Faut-il souligner qu’un tel modèle, inspiré par la théorie de l’optimalité, s’écarte de la conception ancestrale de la grammaire comme visant à « engendrer tout et rien que les phrases grammaticales de la langue » ? Notre but n’est pas de faire le départ entre énoncés bien formés vs mal formés, mais de décrire et d’expliquer avec toute la généralité souhaitable le « possible à dire » en français, étant entendu que tout ce qui a été dit fait nécessairement partie du possible à dire : chaque énoncé dûment attesté, si rare, atypique ou méjugé soit-il, est justiciable d’une description dans le modèle (à charge pour celui-ci d’en expliquer s’il y a lieu le caractère rare, atypique ou méjugé).

4. Traitement des variations

Les constructions qui contiennent une inv-scl entrent le plus souvent en concurrence avec d’autres dispositifs aptes à revêtir localement les mêmes valeurs (propositions non inversées, en est-ce que, enchâssées par que, etc.). On ne saurait décrire les fonctions de l’inversion sans la caractériser en tant que terme de ces alternances, ce qui suppose que l’on se dote d’une théorie de la variation.

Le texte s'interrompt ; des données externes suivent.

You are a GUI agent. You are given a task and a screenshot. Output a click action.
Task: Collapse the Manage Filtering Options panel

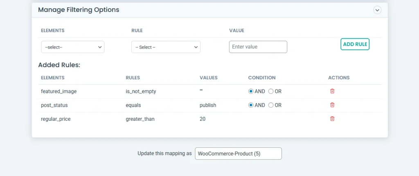point(377,10)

4.1. La nôtre est holistique : elle part du principe que toutes les variantes attestées relèvent d’un seul et même système, la langue française, et sont constitutives de sa structure. En d’autres termes, nous récusons la conception dialectaliste courante qui explique les variations par la coexistence de deux systèmes linguistiques distincts, dits standard vs non-standard (ou populaire, colloquial, parlé-informel, vernaculaire, etc.) (Lambrecht 1981, Zribi-Hertz 1994, Auger 1995, Culbertson 2010…). D’une part, cette conception diglossique s’avère trop simpliste lorsqu’il s’agit de décrire des alternances de six ou huit variantes, comme par exemple celles que nous traitons en VI § 4. D’autre part, il n’est pas rare qu’un locuteur use alternativement de variantes réputées « standard » et « populaires », y compris à l’intérieur d’un même énoncé, sans que les conditions de production du discours aient changé (III § 241 ou VI § 412); cela met à mal la notion de « variété de langue » supposée homogène et corrélée à des paramètres diastratico-diaphasiques3. Enfin, ce que l’on désigne sous le nom de français standard, c’est l’ensemble des tournures syntaxiques légitimées par la norme dominante, le non-standard n’étant que la compilation de toutes les formes qui s’en écartent pour une raison ou pour une autre (rareté, oralité, connotation populaire, archaïsme, etc.). Or, rien ne garantit que cette façon de trier les données aboutisse à isoler des systèmes linguistiques homogènes. Il y a plutôt lieu de penser le contraire, la norme opérant souvent dans la langue des sélections arbitraires, non congruentes avec sa structure opérative (II § 233). Pour toutes ces raisons, nous n’userons pas des qualifications de standard vs populaire, sinon à titre de citations, pour rappeler les connotations que le discours normatif ambiant attache à certaines formes.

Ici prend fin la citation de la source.